普段の私も本当に男前だな、と思って見ていたが、そんなとぼけたことを言っていられるような状況ではない。
「国会をサボって男とデート」
「しかも相手は私設秘書」
「公私混同も甚だしい」
「愛人を秘書にして、政治資金を横流ししているのではないか」
と盛大な尾鰭がついて、国会尋問にまで発展したのだ。
本当に付き合っていたら良いのだが、無惨がいくらアプローチをしても、黒死牟には少しも響かず、多少距離の近い上司と部下程度の友達ですらない関係が続いている。

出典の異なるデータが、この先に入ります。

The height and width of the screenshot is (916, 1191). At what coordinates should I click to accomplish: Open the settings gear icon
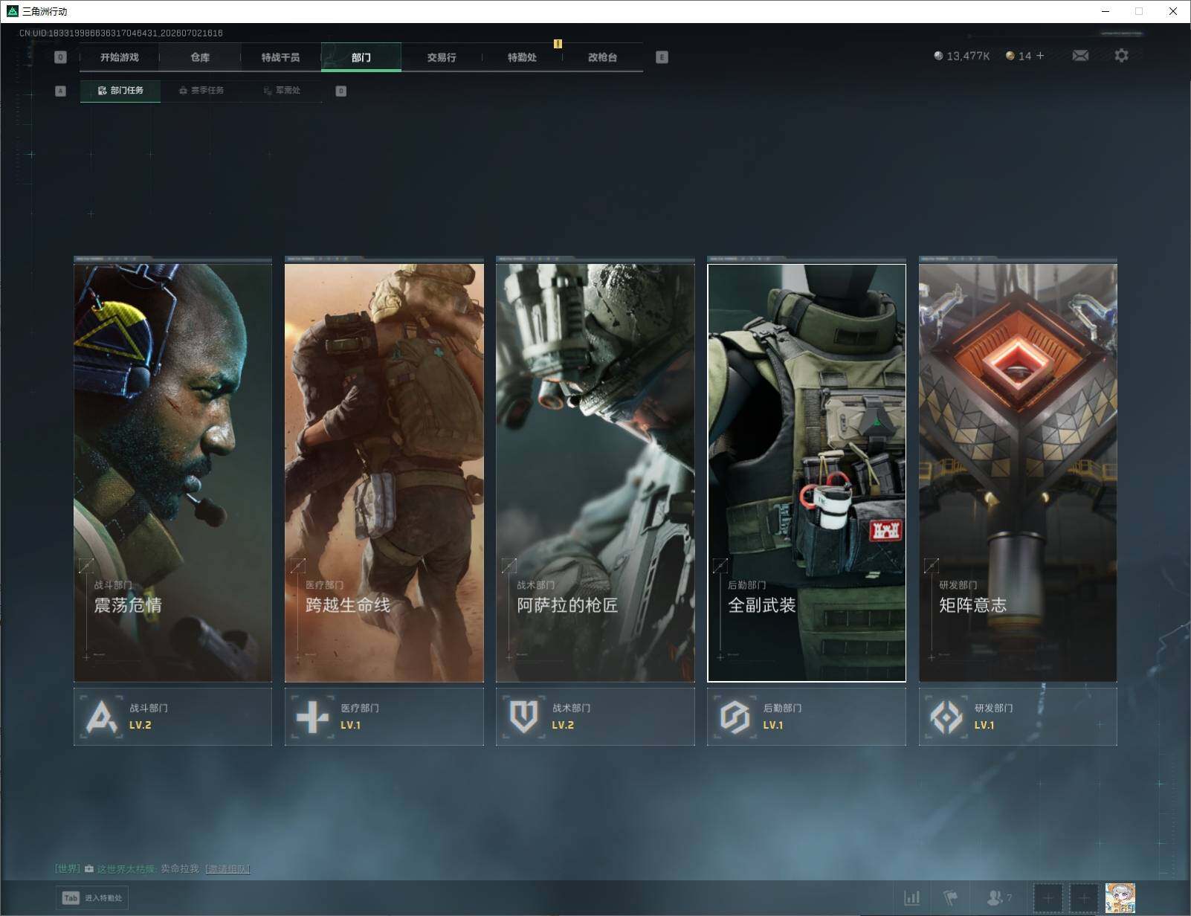coord(1121,56)
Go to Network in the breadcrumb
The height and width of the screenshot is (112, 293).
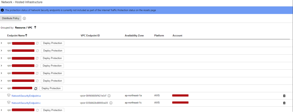(x=7, y=2)
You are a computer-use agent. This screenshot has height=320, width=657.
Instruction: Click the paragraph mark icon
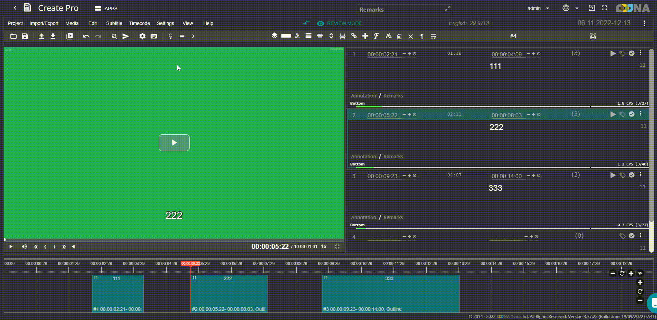click(422, 36)
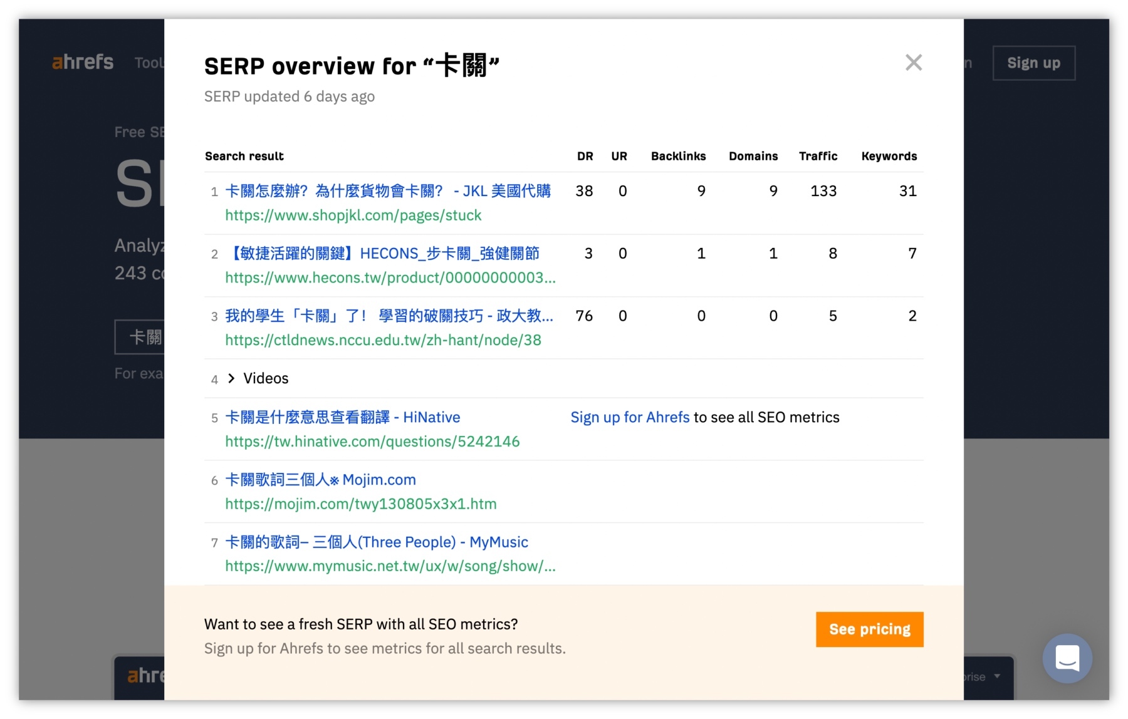
Task: Click the See pricing button
Action: point(869,629)
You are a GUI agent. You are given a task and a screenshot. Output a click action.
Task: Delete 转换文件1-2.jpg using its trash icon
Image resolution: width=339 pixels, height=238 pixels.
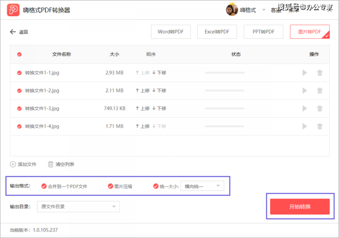(x=320, y=91)
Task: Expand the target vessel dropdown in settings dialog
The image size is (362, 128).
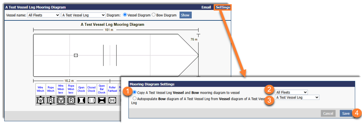Action: pos(297,98)
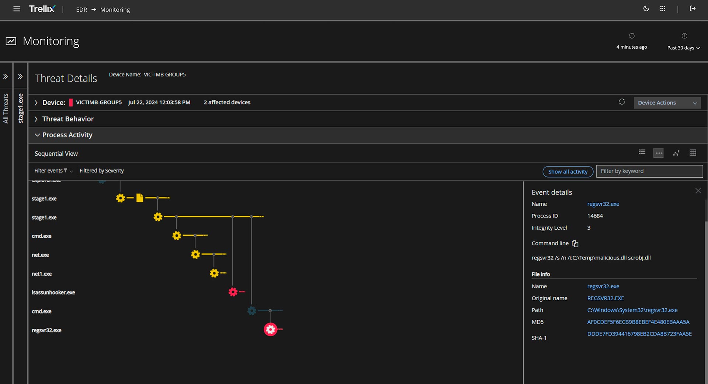
Task: Expand the Device section chevron
Action: [x=36, y=103]
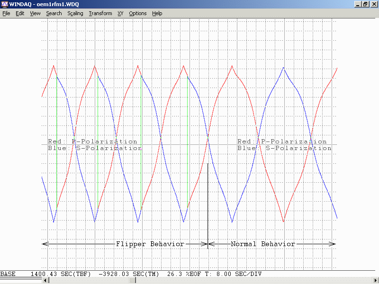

お前らの言う通り、あいつのケツをいつだって掘りたいって思っているのに、指一本触れさせてくれないのだ! 代わりにお前らがあいつを口説いてくれよ! と無惨は心の中で叫んでいたが、そんな実情など知る由もなく、無惨は身に覚えのない秘書との親密な関係を指摘され、その通りだったら良かったのにな……とさえ思っていた。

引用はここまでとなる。